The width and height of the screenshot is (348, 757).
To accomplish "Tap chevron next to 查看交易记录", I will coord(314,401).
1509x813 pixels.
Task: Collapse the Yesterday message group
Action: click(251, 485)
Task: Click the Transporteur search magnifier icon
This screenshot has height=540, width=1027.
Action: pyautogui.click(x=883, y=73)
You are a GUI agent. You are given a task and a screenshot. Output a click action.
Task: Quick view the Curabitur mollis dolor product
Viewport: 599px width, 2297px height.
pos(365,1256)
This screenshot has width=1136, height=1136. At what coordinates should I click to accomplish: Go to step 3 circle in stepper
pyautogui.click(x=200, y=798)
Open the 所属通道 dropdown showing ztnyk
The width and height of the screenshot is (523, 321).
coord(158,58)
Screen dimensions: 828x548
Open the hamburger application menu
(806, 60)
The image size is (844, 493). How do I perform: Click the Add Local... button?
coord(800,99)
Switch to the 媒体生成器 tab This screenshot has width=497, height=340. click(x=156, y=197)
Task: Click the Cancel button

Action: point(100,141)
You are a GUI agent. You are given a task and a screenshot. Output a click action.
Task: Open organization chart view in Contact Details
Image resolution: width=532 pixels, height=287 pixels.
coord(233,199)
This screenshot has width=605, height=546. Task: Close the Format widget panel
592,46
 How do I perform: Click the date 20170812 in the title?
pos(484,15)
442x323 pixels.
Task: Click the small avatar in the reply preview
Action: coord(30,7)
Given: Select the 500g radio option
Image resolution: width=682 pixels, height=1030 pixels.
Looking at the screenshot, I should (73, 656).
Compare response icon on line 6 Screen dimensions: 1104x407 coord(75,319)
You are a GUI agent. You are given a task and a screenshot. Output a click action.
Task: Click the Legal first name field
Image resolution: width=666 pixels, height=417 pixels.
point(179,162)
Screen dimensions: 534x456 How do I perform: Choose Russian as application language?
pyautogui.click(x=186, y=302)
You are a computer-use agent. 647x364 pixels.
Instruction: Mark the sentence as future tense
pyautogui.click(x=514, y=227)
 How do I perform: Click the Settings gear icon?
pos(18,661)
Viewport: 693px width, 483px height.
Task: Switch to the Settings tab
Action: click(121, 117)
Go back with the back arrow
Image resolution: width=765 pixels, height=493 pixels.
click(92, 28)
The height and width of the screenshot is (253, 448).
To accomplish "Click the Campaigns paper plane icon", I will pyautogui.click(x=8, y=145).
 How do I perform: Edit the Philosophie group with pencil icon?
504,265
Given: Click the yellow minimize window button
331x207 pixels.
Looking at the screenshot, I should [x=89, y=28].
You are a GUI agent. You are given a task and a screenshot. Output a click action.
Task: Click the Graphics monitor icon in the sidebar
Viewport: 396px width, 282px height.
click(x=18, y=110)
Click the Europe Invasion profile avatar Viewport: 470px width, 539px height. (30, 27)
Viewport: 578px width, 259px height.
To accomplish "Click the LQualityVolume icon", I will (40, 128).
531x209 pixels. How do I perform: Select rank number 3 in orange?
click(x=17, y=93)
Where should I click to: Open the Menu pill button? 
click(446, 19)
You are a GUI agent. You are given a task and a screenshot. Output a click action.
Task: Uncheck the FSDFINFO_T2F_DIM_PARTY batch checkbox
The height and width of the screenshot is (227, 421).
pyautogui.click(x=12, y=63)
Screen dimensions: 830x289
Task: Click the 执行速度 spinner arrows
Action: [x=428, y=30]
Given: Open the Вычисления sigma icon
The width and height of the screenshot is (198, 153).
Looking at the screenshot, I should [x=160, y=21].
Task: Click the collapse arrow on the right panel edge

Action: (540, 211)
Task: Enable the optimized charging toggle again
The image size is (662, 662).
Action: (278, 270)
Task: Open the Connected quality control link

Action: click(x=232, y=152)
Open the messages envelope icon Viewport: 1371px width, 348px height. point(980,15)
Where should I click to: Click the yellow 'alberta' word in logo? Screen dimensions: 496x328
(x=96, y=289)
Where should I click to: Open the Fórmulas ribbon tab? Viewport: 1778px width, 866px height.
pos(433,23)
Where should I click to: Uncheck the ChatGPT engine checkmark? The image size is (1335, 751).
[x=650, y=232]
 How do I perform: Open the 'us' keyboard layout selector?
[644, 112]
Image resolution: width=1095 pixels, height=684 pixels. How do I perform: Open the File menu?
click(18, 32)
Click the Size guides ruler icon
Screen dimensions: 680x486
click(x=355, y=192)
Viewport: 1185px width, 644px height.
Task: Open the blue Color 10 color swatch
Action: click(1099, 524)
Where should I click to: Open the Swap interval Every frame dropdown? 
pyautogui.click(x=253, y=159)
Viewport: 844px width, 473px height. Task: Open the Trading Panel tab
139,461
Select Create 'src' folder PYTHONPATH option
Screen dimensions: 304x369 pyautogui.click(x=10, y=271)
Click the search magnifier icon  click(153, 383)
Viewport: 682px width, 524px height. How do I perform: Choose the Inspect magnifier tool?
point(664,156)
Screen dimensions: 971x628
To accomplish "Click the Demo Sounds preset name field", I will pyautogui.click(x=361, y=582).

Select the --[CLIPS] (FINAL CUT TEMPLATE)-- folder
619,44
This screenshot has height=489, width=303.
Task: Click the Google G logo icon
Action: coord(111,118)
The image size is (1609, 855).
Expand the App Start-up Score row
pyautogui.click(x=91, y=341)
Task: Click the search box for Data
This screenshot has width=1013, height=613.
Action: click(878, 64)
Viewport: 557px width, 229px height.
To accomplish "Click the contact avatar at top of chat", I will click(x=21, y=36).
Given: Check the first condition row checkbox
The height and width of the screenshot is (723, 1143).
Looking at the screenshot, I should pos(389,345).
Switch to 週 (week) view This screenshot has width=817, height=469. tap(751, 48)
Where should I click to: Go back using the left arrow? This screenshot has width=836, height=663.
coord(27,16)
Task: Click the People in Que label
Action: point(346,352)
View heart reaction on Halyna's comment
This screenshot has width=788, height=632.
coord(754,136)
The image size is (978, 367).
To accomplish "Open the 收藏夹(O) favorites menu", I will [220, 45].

Task to complete:
Determine how many lines in the entries hold the string "field". Write only the number.

Reply to the task:
2